* **Selected passage**:
+++++
Brett Morgen’s energetic take on the trial of the high-profile radicals arrested at the 1968 Democratic National Convention uses animation to bring life to old audio recordings and dramatic readings of courtroom transcripts—but also as a way of capturing the inherent cartoonishness of the legal proceedings, which quickly went from being a case about inciting a riot to a vehicle for society as a whole to judge the entire restless hippie generation. The look of Chicago 10 (which aired on Independent Lens) gives overused late 1960s imagery a necessary freshness, helping to connect the passions of the past to what angry activist youth are still up to today.
Ari Folman’s Oscar-nominated Waltz with Bashir reflects on his own experiences as a young Israeli soldier in 1982 during the Lebanon War. He goes searching for other people who were there back then, hoping they can fill in some of the gaps in his memory, and lead him to figure out what part he may have played in a massacre. The artwork in the film is heavy on shadows and shifting textures, helping Folman get at the slipperiness of memory and the hard sting of regret.
+++++
* **Collected data**:
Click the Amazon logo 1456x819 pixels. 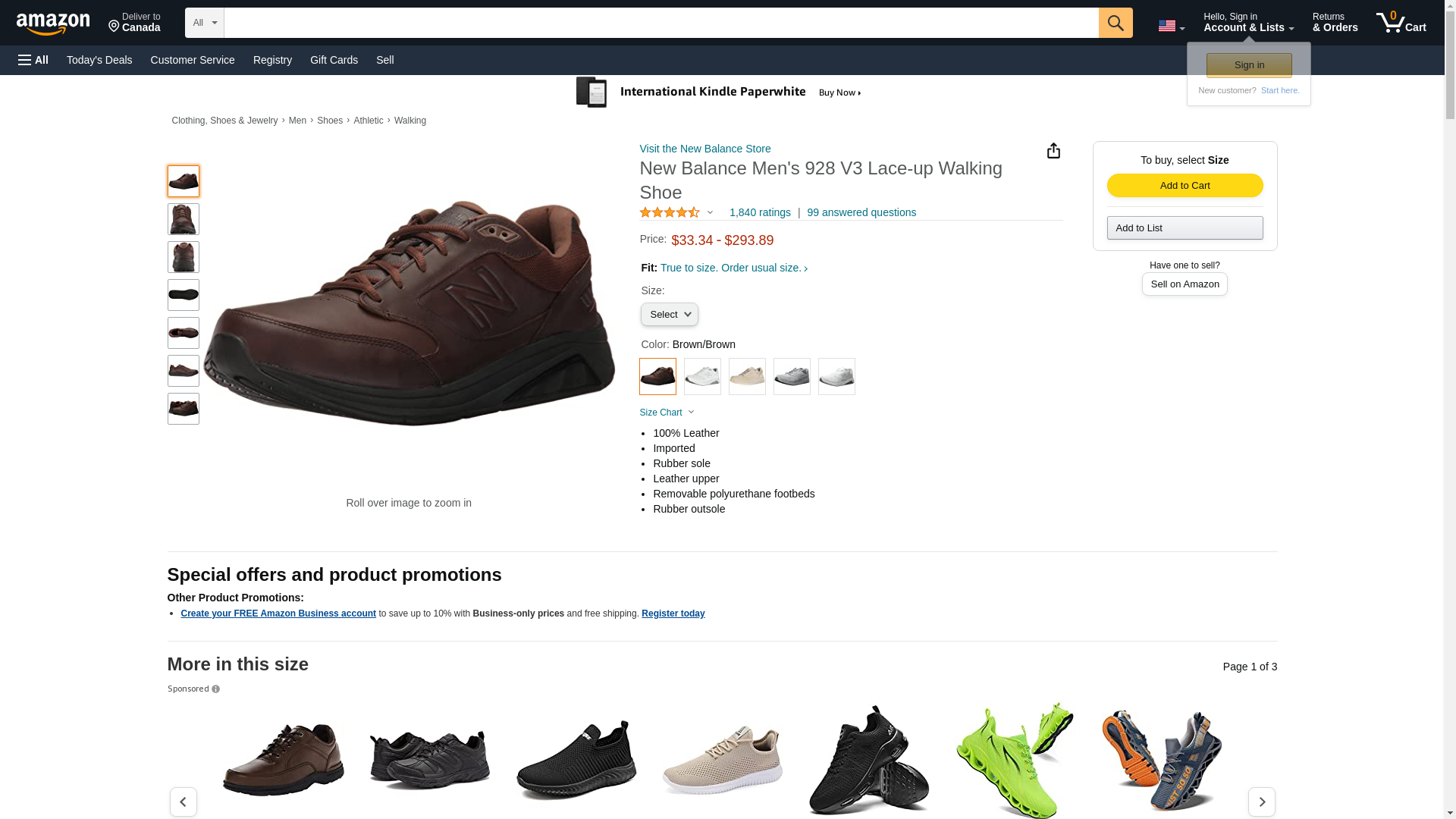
+++++
List every title of a film or broadcast series that the passage about the two animated films names. Draw only on the passage about the two animated films.

* **Exercise output**:
- Chicago 10
- Independent Lens
- Waltz with Bashir